Il fallait bien une exhortation apostolique – trente-six ans après Familiaris consortio et deux synodes – pour apporter une réponse adaptée aux « signes des temps » dont la liste s’allonge inexorablement. Qui lira Amoris Laetitia[2] (la joie de l’amour) trouvera une analyse percutante de ces enjeux fondamentaux pour la famille : l’éducation, l’individualisme, l’indifférenciation sexuée, l’effacement du rôle du père, la dévalorisation de la femme, la révolution transhumaniste, les drogues, la misère spirituelle et matérielle, les nouvelles formes d’esclavagisme (marchandisation du corps humain), l’effondrement du mariage en tant qu’institution, les attaques contre les êtres les plus fragiles, etc.
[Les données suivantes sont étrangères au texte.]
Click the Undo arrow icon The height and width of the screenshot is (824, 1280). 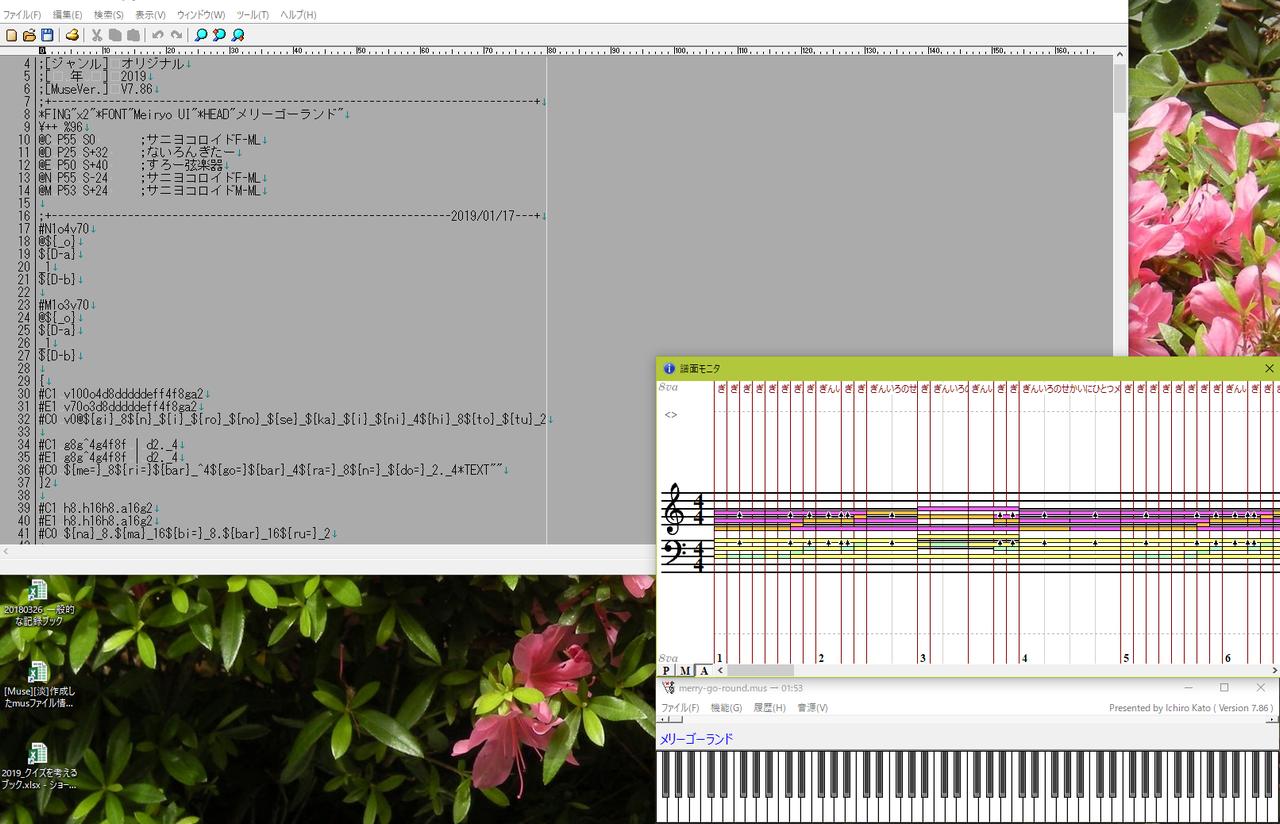coord(158,35)
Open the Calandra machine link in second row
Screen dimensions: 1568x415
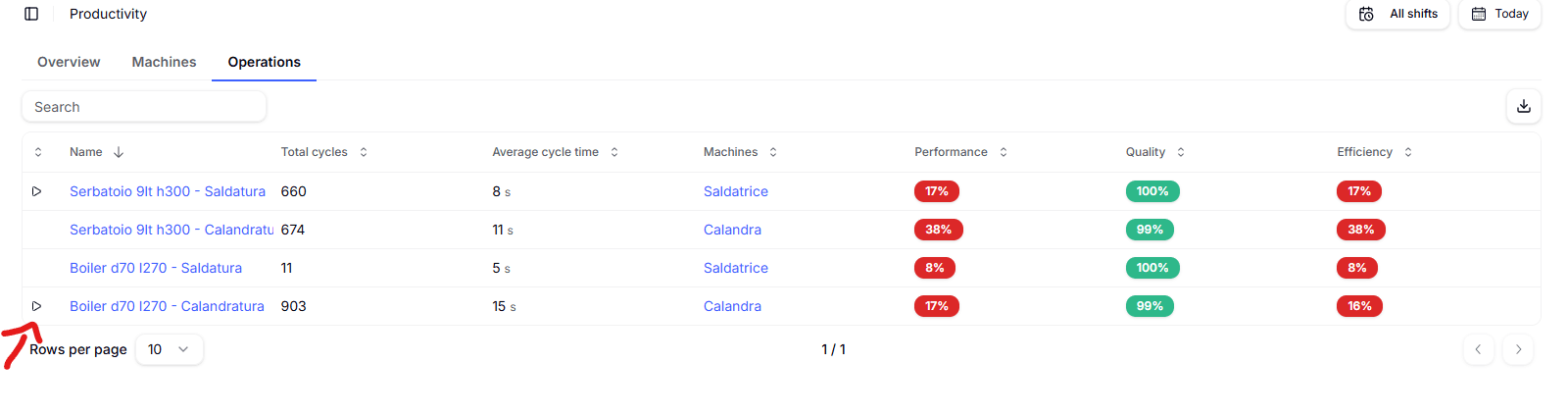click(732, 230)
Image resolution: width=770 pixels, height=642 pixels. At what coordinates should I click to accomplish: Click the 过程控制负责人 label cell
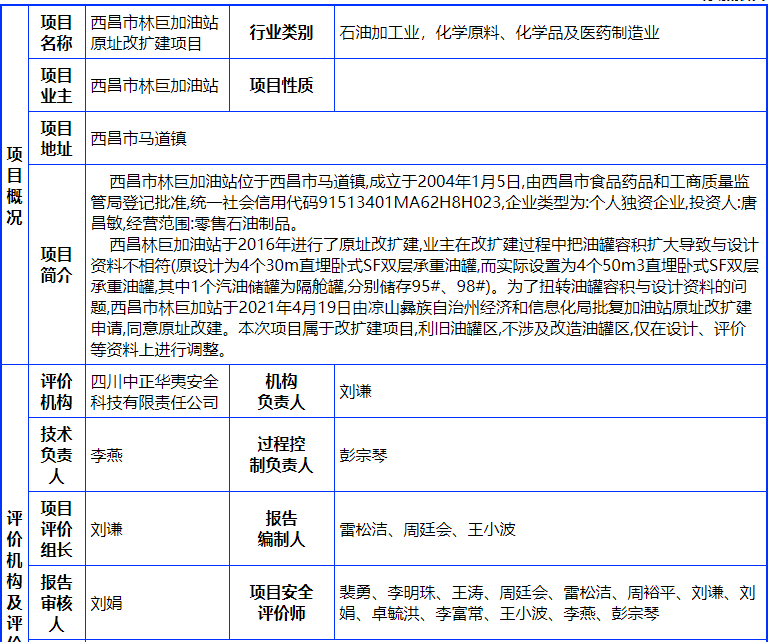point(281,455)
Le tout dans un cadre transnational qui nous oblige – notamment en Occident – à nous décentrer dans notre vision du monde.
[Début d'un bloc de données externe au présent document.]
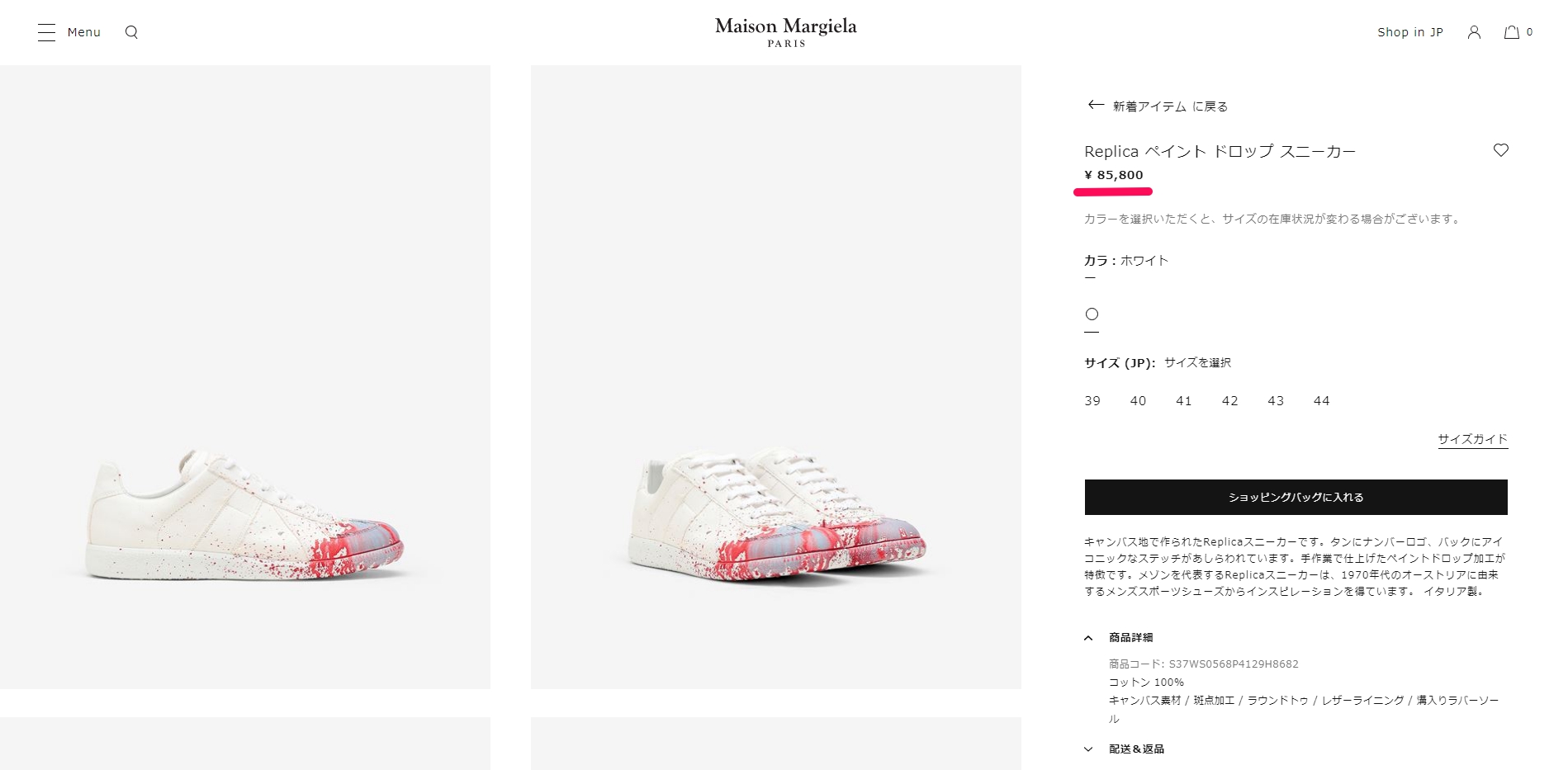Add to bag with ショッピングバッグに入れる button
The height and width of the screenshot is (770, 1568).
coord(1296,497)
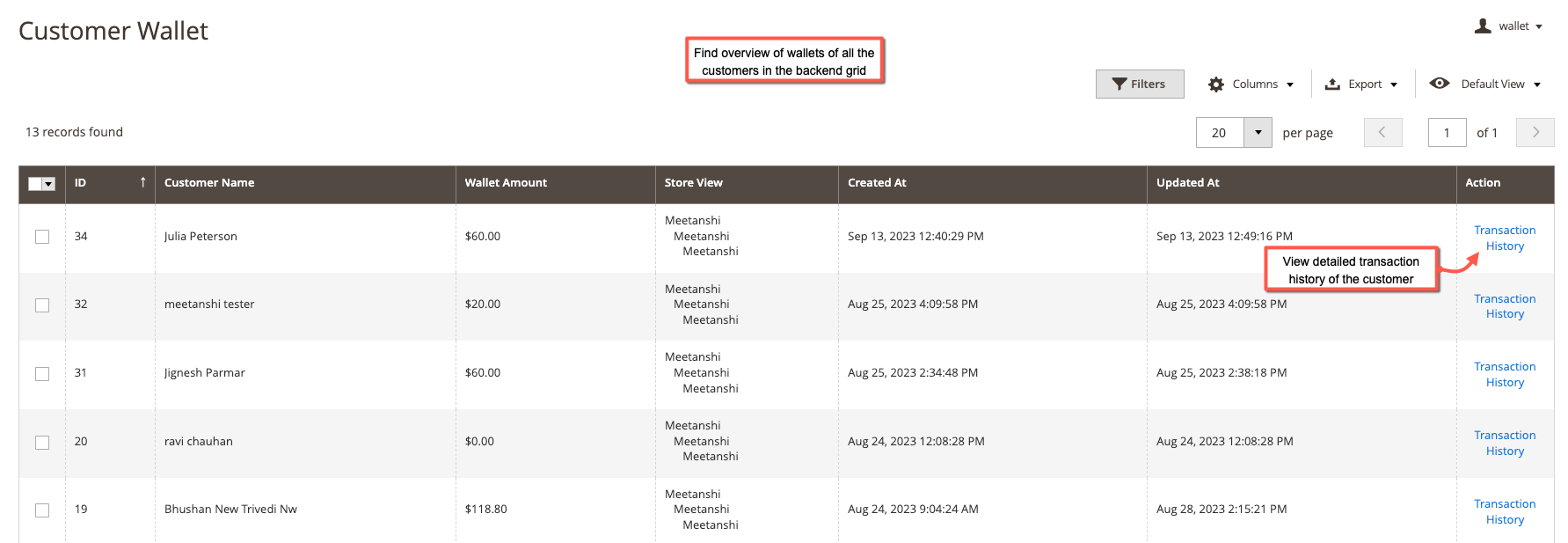Open the per page count dropdown arrow
The image size is (1568, 543).
(x=1258, y=133)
Un guide de sainteté pour les familles

Le pape François, à l’image du « bon pasteur », prend soin de ses brebis en recherchant celles qui s’égarent. Il propose avec Amoris Laetitia un «petit manuel au service de la vocation des époux à la sainteté » (Mgr Dominique Rey, évêque de Toulon)[3]. Son pari : une véritable théologie pastorale partant du vécu des personnes leur offrira un antidote puissant contre le défaitisme promu par « l’esprit du monde ». Rempli de conseils pratiques pour les époux, le chapitre 4 peut aisément se lire indépendamment du reste. Le pape y écrit que l’ « amour véritable » s’enracine dans le fameux « hymne à la charité » de saint Paul (Colossiens 13, 4-7) dont les quatre dernières phrases – « La  charité excuse tout, croit tout, espère tout, supporte tout » – tracent les lignes directrices.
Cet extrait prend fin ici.